Don't you know how critical folks are of age? Seriously, look up some posts on here. Women who are over 35 are considered used up, old, discarded old rags. Can you imagine how it must feel to be a 45 yr old SINGLE woman?

 

Seriously, don't judge so harshly. I'm 38 and have lied when I met people and told them I was 33 or 34, not because I feel I look that young (which I do) - but because when men find out I'm 38 and single, they don't even listen to me or get to know me - all they think is "she's 38" and then I'm categorized as washed-up and put on the back burner.

Posted
First off I just wanna say people who are overweight are not necessarily bad people and I am not passing judgement, but since when did "curvy" start meaning fat? When did "a few extra pounds" start meaning morbidly obese? Anyone else finding this kind of deceit common these days?

 

C'mon man.

 

It can't be that bad. Certain people have poor metabolisms.

 

If in her picture, she looks like she's 5'6" ~ 130 and then you meet her in person and she's 5'6" ~ 150, so what? 20 pounds can be lost in a month.
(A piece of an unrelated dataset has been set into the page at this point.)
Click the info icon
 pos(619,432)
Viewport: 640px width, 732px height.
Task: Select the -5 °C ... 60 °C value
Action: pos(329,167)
She still looks essentially the same.

 

I had a female friend that complained that men would always post their absolute best picture up and in reality, they looked nothing like that. Grow up. It's a picture of HIM. It's not a picture of Brad Pitt.

Posted

Sometimes, people are in a state of denial about their weight. I have gained weight before, and I have typically had a period of turning a blind eye, as it were, to the reality of the situation. When I really faced the fact that I'd packed on a few, that was the time I was ready to do something about it.

 

Some of these women are probably trying to pretend to themselves that they don't have some weight to lose.

 

That said, though, I think it puts the person who lied about their weight or height or age in a terrible position that I personally would HATE to be in - that of appearing before a stranger for the first time and having them look at me and see the reality. I'd much rather tell someone upfront about weight, age, etc. and get rejected BEFORE meeting, if that were going to be the case.